A sine wave with time 2*pi*F1 repeats itself F1 times per second. A sine wave with time 2*pi*F2 repeats itself F2 times per second. At time F1*F2 with F1 and F2 integer, you will have repeated the first signal due to F1, and the second signal due to F2. Therefore sin(2*pi*F1*t) + sin(2*pi*F2*t) will repeat itself no later than t = F1*F2 and must be periodic.
You know have a periodic signal based upon the sum of the first two signals, and you have a third signal that is another sine wave. By the same reasoning as before, there exists some time for which the composite signal and the third signal both repeat. Therefore the sum of the three signals is periodic.
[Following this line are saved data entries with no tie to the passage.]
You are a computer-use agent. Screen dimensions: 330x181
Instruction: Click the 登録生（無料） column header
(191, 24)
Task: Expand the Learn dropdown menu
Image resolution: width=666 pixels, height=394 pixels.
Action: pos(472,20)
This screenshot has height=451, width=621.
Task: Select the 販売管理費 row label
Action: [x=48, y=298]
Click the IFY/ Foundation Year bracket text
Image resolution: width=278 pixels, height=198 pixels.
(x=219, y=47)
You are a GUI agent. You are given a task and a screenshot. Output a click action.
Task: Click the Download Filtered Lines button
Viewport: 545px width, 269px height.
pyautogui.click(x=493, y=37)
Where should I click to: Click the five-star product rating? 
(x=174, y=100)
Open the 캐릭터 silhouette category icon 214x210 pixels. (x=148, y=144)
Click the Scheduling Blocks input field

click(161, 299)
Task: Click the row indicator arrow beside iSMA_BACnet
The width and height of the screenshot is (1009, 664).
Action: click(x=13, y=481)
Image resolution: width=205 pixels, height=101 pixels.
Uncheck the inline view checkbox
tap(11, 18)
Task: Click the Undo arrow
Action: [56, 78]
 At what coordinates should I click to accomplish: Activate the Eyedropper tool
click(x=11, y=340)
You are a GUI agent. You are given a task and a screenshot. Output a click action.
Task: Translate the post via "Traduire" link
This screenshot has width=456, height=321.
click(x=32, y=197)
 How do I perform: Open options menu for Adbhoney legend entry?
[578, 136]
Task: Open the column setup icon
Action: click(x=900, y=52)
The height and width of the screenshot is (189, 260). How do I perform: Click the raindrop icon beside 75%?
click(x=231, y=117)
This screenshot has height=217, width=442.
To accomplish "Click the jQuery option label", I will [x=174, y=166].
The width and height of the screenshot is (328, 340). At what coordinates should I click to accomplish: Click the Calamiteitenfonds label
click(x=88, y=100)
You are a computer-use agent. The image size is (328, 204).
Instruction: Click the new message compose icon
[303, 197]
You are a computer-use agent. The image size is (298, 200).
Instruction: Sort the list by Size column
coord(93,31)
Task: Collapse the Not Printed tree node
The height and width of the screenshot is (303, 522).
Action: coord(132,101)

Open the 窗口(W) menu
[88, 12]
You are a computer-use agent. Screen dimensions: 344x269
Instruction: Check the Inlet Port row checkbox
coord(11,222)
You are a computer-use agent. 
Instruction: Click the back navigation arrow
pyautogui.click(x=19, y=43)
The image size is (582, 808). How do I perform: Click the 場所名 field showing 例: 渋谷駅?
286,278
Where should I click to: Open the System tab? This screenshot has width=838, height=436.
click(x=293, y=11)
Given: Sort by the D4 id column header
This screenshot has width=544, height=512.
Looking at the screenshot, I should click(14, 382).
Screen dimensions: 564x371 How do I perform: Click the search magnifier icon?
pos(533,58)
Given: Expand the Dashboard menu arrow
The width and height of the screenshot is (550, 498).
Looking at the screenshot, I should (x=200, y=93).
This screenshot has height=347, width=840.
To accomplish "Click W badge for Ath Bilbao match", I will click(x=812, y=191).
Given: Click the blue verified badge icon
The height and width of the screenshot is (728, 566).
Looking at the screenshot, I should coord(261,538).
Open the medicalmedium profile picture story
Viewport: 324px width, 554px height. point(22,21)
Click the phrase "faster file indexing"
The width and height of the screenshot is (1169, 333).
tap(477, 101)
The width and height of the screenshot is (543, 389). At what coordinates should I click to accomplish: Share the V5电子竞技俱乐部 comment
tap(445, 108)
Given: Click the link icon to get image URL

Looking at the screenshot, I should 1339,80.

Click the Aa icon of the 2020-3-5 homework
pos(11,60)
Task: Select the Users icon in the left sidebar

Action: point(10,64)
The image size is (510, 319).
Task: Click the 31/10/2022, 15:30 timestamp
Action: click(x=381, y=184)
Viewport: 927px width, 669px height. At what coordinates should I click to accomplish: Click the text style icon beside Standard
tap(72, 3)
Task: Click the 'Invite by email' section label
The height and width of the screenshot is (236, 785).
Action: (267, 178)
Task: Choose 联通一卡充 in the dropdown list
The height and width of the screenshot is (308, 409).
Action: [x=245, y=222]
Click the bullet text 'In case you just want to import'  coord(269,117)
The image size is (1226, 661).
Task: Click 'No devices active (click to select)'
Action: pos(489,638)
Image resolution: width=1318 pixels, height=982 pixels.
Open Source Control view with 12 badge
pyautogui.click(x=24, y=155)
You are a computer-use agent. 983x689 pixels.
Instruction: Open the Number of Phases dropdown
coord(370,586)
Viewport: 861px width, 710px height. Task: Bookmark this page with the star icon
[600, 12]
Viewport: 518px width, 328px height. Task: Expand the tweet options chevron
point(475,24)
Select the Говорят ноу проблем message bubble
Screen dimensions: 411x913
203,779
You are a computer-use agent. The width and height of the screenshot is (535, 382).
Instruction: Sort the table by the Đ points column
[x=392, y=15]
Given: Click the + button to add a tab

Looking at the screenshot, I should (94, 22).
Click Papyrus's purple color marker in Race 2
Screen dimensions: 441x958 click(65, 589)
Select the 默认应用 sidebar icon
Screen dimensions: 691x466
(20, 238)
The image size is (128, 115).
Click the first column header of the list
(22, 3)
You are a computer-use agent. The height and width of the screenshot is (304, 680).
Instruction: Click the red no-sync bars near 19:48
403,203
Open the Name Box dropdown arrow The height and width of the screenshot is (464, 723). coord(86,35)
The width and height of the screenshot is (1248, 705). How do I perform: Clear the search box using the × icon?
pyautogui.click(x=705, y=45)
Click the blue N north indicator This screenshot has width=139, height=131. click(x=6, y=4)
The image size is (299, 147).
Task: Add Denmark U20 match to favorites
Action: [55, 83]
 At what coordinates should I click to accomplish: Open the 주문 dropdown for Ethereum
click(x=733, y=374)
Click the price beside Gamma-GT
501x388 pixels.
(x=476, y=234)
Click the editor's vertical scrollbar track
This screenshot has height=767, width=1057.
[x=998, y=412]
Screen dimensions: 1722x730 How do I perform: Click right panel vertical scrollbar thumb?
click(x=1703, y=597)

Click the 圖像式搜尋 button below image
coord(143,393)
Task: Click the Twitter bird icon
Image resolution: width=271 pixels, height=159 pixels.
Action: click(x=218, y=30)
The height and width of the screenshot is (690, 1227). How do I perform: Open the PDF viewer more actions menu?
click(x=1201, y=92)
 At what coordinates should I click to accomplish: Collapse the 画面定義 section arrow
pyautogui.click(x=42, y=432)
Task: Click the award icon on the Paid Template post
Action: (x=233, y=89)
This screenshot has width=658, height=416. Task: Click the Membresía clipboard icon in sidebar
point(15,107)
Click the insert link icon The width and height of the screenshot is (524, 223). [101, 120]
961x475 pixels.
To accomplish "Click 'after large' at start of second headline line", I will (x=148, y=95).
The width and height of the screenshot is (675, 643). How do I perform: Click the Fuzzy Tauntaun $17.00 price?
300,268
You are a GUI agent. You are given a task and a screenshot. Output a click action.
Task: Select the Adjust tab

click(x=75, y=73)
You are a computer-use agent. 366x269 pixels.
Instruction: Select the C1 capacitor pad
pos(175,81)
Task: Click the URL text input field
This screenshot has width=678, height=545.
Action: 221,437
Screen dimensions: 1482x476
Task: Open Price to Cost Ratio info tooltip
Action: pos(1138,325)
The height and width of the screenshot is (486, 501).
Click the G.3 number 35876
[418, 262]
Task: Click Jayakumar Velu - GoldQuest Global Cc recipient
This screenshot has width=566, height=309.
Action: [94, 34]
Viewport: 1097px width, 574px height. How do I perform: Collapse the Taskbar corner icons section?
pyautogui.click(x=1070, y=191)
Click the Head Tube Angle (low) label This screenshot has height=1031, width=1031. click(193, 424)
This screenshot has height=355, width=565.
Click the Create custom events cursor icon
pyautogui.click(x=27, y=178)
This logic can be made more rigourous. The actual time required is much less than hinted at above. The logic does not actually require that F1, F2, F3 all be integers: it does require, though, that F1, F2, F3 all be rational (unless... well, I have to leave some of the reasoning to you.)
The question only asks whether the signal is periodic. You are not required to figure out the period.
Chunru
Chunru el 8 de Jun. de 2021
Changing the plotting time from 0.2 to a larger value (for example, 1), Matlab plots will give you the visual ouptput to show if the signal is periodic or not (signal repeating itself or not).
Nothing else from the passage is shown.